Il 13 giugno scorso, a Miami, l'ex presidente è comparso in tribunale, accompagnato dal figlio Eric: deve affrontare 37 capi d'accusa federali derivanti dall'indagine del consigliere speciale Jack Smith sulla presunta conservazione impropria di documenti riservati nella sua residenza di Mar-a-Lago, a Palm Beach. Le accuse a suo carico includono la conservazione intenzionale di informazioni inerenti la difesa nazionale, la cospirazione per ostacolare la giustizia e false dichiarazioni, secondo una copia dell'atto d'accusa diffusa dalla stampa Usa.

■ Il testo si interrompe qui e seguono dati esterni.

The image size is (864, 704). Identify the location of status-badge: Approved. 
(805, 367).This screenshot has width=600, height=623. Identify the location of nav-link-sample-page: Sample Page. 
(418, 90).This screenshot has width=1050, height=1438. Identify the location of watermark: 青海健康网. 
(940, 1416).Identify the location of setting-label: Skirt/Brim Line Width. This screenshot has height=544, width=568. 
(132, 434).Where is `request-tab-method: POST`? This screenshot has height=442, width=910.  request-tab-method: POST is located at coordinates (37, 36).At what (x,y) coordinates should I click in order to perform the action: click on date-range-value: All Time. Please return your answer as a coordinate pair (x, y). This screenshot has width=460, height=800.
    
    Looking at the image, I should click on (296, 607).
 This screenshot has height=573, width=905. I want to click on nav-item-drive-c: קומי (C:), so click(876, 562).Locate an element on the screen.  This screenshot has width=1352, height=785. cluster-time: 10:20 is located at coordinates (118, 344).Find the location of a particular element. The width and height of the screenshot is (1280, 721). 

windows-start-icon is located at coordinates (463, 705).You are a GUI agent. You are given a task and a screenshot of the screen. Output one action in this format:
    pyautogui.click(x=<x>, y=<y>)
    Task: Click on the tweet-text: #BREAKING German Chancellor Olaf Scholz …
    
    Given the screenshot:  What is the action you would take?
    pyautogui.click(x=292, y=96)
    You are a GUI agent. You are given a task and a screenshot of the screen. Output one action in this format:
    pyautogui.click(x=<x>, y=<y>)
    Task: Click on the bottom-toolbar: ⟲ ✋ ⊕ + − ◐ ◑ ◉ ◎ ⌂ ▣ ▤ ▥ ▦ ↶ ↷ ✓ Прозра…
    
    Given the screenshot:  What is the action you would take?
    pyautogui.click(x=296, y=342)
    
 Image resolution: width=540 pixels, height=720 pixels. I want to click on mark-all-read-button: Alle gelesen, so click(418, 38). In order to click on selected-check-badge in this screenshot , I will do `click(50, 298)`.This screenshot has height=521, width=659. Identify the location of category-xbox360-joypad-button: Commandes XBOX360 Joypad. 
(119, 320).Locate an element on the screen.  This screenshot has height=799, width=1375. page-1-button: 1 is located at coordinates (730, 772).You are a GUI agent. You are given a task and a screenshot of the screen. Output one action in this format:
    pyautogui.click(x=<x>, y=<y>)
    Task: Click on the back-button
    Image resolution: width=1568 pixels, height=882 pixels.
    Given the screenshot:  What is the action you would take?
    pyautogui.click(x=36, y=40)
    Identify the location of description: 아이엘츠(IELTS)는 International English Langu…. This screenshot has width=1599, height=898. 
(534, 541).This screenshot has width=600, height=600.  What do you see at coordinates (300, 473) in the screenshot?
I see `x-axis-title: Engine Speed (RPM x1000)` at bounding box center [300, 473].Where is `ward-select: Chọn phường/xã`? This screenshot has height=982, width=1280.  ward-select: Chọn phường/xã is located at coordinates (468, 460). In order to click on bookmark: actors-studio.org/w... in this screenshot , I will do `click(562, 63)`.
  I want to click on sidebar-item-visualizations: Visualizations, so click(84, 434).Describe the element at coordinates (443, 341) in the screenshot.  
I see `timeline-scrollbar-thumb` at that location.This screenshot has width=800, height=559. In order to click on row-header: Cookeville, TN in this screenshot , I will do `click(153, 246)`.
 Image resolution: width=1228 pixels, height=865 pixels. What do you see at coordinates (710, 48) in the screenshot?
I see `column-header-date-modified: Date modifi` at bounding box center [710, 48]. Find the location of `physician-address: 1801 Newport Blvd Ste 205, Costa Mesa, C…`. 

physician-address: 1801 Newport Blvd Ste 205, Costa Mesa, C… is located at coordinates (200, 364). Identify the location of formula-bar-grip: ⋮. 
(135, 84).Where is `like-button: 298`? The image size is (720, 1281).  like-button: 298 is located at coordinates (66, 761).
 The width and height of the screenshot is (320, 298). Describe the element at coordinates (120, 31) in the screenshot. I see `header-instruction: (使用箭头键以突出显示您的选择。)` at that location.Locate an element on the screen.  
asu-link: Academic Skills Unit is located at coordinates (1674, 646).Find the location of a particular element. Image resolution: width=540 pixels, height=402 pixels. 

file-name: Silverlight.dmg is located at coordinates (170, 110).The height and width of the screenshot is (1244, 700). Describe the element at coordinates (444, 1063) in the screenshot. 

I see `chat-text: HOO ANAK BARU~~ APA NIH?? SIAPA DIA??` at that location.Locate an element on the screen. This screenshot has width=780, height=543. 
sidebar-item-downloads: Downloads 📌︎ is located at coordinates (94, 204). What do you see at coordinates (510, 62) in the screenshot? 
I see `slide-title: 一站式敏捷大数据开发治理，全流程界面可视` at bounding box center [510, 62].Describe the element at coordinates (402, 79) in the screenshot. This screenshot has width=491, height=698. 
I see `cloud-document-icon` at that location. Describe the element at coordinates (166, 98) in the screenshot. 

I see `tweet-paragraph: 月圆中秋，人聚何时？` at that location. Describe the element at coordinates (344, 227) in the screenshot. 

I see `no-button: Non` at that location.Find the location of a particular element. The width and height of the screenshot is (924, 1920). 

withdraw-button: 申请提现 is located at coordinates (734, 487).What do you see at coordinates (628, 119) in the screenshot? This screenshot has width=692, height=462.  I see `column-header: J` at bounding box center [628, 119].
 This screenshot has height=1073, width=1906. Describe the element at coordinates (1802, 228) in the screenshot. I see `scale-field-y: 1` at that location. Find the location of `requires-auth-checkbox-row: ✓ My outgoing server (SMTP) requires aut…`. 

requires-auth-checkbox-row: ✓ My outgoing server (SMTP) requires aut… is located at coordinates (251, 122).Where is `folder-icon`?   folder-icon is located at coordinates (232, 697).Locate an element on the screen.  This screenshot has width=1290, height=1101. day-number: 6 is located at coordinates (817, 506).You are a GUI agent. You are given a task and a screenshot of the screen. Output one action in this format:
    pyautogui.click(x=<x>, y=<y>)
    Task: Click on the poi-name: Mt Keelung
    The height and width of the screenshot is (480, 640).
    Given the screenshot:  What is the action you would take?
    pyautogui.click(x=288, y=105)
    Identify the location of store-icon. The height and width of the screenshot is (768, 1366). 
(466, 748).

Le parole dell'ex attorney general William Barr

E i guai per l'ex presidente non finiscono qui, perché ora Trump rischia di essere perseguito anche per i fatti del 6 gennaio 2021. A dirlo è l'ex procuratore generale Bill Barr, intervistato domenica a "Face the Nation". Il co-conduttore Robert Costa ha chiesto all'ex attorney general: "Trump è stato incriminato e chiamato in giudizio nel caso dei documenti riservati. Crede che sia un bersaglio, potenzialmente, nel caso del 6 gennaio?". Barr ha risposto: "Sì. E, tra l'altro, l'ho difeso in casi che ritengo ingiusti, come quello di New York e così via.

Penso che il caso del 6 gennaio sarà un caso difficile da risolvere per via dell'interesse del Primo Emendamento. Ma sto iniziando a pensare che lo faranno. Mi aspetto che inizi quest'estate". Nuovi guai in vista per il magnate repubblicano: fermeranno la sua corsa?